The hill and mountain villages of Lucca province are clearly the ones that appear most attractive to us for a visit. They stand out like little fortresses and look out on to the most marvellous views. Who want then to arrange trips to the borghi scattering the flatness of the piana di Lucca, which increasingly is being transformed into a giant semi-industrial conurbation, especially to the east of the city?
How many of us have driven down that tedious road called Viale Europa which links Marlia with Porcari – a long, straight, traffic-ridden ribbon-developed segment, neither country nor town? But how few of us have decided to take a right or left turn and see what lies behind it?
I decided to turn left from the Viale and give Marlia a look yesterday on my way to the paint factory.
Marlia is one of the areas that make up the comune of Capannori. Here is a map of the comune showing all the frazioni.
People visit Marlia because within its confines is the Villa Reale with its beautiful landscaped garden and once the summer residence of Napoleon’s sister, Elisa Baciocchi, but few people explore beyond that.
There is a considerable quantity of churches from the early middle Ages in the territory of Marlia: S. Giusto, the oldest among the rural churches of Tuscany, and St. Martino in Ducentola, with wall hangings and ornaments of the Lombard period are just two of them.
The biggest church in Marlia (indeed one of the biggest in the whole province) is its parish church dedicated to the Virgin and to St. John the Baptist and first mentioned in a document of 918. The present church is the third building and was completed in 1844. The facade is impressive with its columns and statues representing the Theological Virtues. I loved the arched passage through the belltower. Looking at the exterior stonework I could see those parts belonging to the earliest church here:
Unfortunately, I couldn’t get far into the interior as it was being restored after some earthquake damage but I especially liked the neo-classical style and the curve of the apse (which so reminded me of Rennes cathedral in France).

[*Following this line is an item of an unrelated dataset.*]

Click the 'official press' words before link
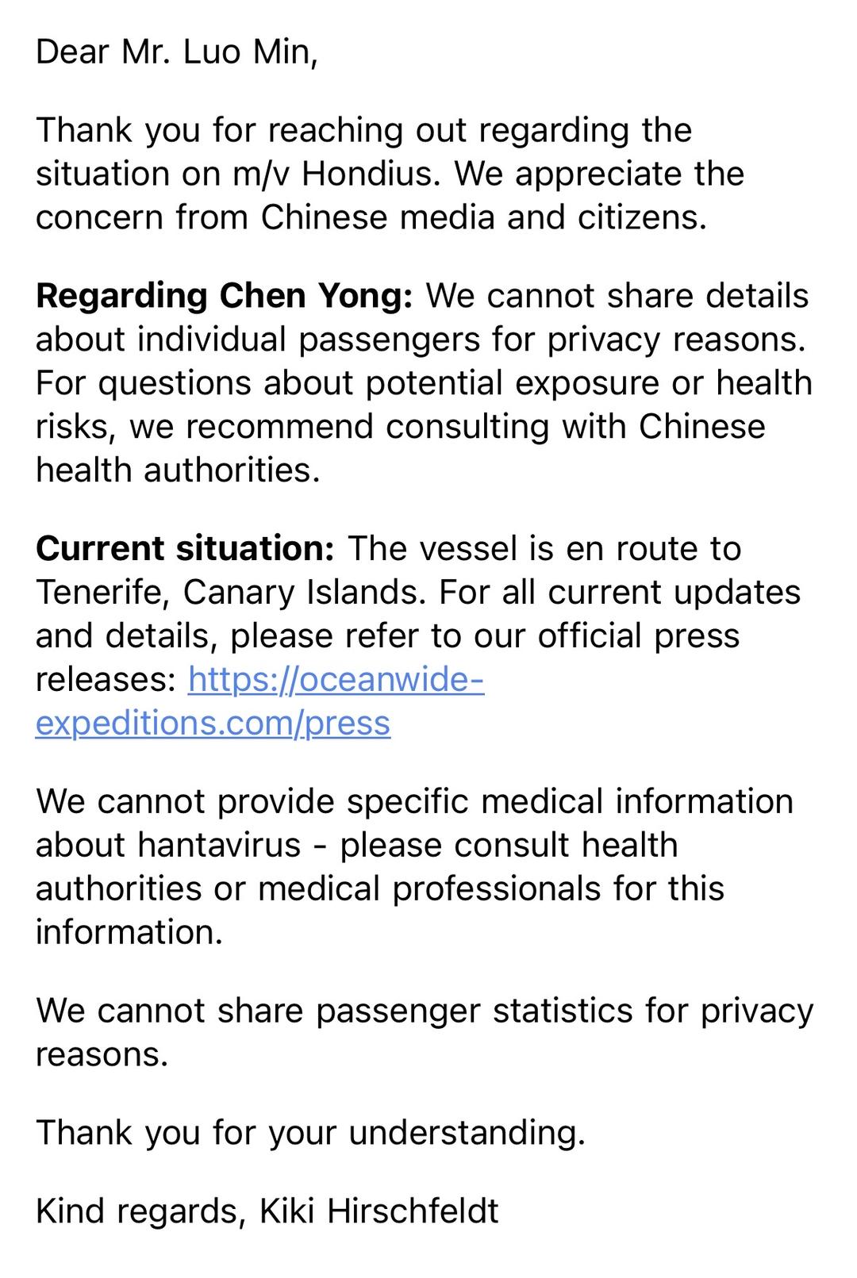Image resolution: width=857 pixels, height=1278 pixels. click(639, 637)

There is a fine Serassi organ (the Serassi makers, originally from Como, made organs from 1720 to 1895) I don’t know what condition it’s in.
In front of Marlia’s parish church is a recently rearranged square which has restored the area to pedestrians. To one side I decided to sample the forno (bakery) and found its cheese focaccia and Farro (spelt) bread absolutely delicious. I’ll certainly be back again and revisit this stylish place.
There is also a plaque displaying specialist shops (botteghe) in the area.
Burton, wearing his archaeologist hat, dug at the Etruscan city of Misa near Marzabotto (which we visited during the summer at https://longoio.wordpress.com/2013/08/23/etruscans-v-celtic/) and helped lay out the Bologna Archaeological museum. In Capannori, where Marlia is situated, parts of an Etruscan road were discovered in 2004 dating back to the sixth century BC which linked up with Misa (otherwise known as Kainua) and the Etruscan ports at Spina and Pisa the two great commercial emporiums located in opposite sides of the Apennines.
This super highway of the distant past was used to transport materials such as iron ore, copper and silver – of which this area was once rich – to and from ports and mining areas and appears to be the oldest paved road in Europe. According to the ancient Greek historian Scylax one could get from Spina on the Adriatic to Pisa on the Tyrrhenian in just three days using this road and river communication!
I think I’ll give myself just a bit more time to do the boring stretch from Marlia to Porcari in my journey in future and explore a few more of the hidden wonders of this seemingly featureless and neglected area. It’s quite amazing what one finds out!